Swap "glow" for "shine" in the records, starting at the line that has "This screenshot has height=430, width=1194." and stopping after the line that has "pyautogui.click(x=450, y=107)". Output only those lines, with everything else left unchanged.
== EXTRACTED RECORDS
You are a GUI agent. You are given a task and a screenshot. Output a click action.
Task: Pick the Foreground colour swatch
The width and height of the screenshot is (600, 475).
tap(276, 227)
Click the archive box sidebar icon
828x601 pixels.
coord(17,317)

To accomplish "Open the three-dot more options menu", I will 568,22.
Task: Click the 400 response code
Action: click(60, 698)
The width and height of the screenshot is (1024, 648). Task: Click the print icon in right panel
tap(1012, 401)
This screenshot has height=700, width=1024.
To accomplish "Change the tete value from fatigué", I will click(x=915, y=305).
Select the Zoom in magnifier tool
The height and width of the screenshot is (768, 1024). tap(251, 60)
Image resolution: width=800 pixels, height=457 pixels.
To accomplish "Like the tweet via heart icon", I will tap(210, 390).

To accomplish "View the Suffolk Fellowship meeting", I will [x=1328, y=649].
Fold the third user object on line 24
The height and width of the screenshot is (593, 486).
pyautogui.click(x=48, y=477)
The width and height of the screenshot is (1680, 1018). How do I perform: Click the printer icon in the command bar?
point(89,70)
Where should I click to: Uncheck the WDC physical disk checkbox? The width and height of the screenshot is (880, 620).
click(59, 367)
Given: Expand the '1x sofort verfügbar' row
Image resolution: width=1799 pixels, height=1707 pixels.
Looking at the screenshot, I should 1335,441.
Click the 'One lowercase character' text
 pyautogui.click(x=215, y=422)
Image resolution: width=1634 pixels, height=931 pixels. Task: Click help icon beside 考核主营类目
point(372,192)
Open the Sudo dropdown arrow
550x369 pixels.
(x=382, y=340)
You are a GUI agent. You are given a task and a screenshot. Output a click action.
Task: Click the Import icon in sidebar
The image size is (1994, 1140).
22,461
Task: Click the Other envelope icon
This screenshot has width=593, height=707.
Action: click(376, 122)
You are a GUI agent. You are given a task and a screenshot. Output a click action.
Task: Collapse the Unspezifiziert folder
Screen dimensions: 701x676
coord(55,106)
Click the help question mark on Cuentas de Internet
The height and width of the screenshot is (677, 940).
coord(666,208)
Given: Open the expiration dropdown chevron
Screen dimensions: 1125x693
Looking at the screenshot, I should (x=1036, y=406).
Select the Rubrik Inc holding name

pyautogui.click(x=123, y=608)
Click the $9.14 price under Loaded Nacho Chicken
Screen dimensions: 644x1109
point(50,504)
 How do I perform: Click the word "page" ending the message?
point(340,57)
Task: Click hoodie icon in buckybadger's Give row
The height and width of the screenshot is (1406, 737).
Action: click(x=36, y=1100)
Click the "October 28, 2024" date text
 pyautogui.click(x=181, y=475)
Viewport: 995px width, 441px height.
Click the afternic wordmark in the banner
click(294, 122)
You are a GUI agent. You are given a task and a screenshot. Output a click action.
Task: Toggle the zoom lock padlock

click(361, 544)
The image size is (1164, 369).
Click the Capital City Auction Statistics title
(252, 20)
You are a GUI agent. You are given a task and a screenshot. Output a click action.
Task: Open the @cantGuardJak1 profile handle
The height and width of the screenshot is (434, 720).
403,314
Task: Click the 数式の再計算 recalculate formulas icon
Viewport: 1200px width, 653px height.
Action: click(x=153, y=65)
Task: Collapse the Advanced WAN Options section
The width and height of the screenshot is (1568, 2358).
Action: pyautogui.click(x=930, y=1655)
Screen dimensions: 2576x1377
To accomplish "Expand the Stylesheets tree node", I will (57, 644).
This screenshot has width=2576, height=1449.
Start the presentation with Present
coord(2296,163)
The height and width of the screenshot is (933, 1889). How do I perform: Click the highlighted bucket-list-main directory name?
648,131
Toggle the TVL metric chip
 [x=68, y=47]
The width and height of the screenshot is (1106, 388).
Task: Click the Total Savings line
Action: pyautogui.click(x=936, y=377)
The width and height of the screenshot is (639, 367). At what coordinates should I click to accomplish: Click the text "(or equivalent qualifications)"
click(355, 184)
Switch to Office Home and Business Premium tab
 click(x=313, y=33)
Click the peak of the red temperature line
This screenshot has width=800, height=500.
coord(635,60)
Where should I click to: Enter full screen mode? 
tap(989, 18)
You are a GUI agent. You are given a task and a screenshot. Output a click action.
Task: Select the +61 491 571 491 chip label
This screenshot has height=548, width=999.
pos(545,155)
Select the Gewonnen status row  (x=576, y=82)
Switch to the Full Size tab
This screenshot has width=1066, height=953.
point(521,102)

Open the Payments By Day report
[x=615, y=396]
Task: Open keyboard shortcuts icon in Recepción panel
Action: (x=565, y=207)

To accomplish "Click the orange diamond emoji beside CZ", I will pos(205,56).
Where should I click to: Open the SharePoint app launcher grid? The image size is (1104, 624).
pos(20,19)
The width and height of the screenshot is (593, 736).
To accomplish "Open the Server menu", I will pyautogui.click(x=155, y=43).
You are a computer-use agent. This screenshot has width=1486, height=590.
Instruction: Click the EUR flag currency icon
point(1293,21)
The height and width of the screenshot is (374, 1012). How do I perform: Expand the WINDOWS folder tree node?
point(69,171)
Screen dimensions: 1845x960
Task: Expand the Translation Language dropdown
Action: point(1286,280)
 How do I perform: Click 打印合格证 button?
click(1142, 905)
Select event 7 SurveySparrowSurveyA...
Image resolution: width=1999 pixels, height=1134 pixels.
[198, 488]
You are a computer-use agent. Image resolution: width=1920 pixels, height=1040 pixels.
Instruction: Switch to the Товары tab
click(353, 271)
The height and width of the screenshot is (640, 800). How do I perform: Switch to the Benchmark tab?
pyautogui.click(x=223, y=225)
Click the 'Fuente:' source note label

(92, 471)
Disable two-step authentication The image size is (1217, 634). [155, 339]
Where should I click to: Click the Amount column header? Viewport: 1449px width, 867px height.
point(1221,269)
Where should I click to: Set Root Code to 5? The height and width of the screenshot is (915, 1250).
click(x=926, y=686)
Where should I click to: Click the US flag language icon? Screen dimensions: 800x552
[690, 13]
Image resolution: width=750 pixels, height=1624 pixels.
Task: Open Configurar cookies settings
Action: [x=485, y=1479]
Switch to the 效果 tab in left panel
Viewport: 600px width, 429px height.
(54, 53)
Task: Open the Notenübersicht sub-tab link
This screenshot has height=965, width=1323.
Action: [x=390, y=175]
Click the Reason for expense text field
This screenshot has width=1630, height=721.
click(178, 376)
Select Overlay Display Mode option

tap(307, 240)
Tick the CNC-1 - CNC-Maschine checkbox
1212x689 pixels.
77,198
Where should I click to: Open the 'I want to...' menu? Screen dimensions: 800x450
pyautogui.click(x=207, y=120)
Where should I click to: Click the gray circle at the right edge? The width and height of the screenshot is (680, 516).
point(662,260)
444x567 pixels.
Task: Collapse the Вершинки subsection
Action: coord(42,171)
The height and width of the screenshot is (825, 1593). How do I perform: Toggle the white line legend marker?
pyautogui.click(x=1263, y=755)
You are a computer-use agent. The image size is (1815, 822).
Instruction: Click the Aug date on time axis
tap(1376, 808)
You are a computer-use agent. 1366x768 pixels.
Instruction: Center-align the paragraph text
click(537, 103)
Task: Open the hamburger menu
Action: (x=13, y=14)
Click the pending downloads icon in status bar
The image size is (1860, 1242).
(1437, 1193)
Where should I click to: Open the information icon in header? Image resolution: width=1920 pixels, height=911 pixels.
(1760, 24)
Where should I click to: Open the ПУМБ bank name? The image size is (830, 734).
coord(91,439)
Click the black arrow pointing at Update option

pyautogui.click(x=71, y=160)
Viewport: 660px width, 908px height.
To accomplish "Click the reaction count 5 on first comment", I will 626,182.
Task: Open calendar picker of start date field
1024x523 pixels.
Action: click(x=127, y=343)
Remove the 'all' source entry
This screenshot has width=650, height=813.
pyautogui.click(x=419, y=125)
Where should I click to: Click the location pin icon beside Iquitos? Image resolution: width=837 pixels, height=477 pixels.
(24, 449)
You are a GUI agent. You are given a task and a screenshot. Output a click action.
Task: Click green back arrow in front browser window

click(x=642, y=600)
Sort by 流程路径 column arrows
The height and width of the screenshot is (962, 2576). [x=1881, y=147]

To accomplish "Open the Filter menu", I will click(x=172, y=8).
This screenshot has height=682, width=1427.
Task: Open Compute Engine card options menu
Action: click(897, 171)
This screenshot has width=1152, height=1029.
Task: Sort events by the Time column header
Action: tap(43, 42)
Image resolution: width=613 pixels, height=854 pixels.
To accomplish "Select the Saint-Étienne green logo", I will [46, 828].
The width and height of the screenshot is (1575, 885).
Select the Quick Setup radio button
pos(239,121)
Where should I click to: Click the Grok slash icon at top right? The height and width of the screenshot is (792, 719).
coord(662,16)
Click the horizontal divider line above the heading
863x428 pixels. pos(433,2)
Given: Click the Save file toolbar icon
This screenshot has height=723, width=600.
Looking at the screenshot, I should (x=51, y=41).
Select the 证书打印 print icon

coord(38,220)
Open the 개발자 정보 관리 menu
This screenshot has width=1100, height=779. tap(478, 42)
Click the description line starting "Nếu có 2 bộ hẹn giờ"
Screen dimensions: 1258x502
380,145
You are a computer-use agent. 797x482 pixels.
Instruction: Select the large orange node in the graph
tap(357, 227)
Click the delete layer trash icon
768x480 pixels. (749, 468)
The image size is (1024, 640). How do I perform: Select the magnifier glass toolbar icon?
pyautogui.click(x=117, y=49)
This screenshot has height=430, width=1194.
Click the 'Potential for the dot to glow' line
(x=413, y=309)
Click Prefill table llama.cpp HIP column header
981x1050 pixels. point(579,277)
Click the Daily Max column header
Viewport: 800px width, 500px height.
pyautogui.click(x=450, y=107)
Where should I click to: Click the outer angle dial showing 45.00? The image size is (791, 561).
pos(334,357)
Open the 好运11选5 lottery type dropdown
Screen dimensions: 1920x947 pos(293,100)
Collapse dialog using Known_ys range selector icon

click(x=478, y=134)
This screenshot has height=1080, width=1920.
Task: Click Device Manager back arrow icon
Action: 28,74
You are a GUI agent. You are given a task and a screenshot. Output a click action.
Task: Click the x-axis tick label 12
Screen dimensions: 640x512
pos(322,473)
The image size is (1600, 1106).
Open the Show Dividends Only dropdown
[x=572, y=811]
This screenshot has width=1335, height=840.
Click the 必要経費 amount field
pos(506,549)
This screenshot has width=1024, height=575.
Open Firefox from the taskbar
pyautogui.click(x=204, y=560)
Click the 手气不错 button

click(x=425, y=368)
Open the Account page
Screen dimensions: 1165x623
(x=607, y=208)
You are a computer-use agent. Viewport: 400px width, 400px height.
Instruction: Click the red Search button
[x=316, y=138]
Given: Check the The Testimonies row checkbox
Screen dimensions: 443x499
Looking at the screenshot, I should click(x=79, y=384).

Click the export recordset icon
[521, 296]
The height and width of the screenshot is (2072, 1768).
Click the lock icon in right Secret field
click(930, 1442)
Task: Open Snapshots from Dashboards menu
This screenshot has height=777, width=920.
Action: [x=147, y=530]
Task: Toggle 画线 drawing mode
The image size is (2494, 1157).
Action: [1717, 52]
====
#### COMPLETE OUTPUT
This screenshot has height=430, width=1194.
Click the 'Potential for the dot to shine' line
(x=413, y=309)
Click Prefill table llama.cpp HIP column header
981x1050 pixels. point(579,277)
Click the Daily Max column header
Viewport: 800px width, 500px height.
pyautogui.click(x=450, y=107)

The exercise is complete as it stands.